# DOCUMENTS DE TRAVAIL:
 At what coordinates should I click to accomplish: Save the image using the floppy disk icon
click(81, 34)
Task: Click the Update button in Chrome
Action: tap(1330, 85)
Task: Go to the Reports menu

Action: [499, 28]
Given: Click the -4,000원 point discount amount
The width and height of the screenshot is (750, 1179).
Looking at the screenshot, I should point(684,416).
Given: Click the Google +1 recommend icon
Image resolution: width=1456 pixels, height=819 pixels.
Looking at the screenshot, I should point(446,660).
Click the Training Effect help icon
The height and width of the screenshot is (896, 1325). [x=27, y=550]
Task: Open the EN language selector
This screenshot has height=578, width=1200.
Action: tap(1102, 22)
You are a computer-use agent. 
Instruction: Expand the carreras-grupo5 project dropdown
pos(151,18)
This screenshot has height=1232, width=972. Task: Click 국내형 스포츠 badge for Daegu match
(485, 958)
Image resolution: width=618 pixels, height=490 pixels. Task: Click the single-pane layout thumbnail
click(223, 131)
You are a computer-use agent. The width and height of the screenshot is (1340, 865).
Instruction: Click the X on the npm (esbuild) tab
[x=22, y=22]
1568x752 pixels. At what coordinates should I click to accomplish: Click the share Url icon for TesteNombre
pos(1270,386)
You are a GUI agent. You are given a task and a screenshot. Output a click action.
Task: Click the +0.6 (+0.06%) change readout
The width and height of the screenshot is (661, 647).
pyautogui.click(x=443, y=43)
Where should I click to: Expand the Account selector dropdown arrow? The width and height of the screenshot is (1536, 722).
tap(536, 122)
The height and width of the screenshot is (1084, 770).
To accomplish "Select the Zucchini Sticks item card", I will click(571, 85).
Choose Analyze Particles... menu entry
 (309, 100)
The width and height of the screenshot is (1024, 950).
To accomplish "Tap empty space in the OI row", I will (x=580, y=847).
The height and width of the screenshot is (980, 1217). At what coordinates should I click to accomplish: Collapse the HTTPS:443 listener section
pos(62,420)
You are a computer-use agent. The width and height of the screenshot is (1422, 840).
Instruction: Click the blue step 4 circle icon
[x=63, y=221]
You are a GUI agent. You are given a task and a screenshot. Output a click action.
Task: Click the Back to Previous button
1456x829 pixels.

# TÂCHE À ACCOMPLIR:
Relevez dans les enregistrements ci-dessus toutes les lignes contenant la chaîne « accomplish » en tenant compte de la casse, puis recopiez chacune de ces lignes en entier.

# RÉSULTAT FINAL:
 At what coordinates should I click to accomplish: Save the image using the floppy disk icon
1568x752 pixels. At what coordinates should I click to accomplish: Click the share Url icon for TesteNombre
To accomplish "Select the Zucchini Sticks item card", I will click(571, 85).
To accomplish "Tap empty space in the OI row", I will (x=580, y=847).
The height and width of the screenshot is (980, 1217). At what coordinates should I click to accomplish: Collapse the HTTPS:443 listener section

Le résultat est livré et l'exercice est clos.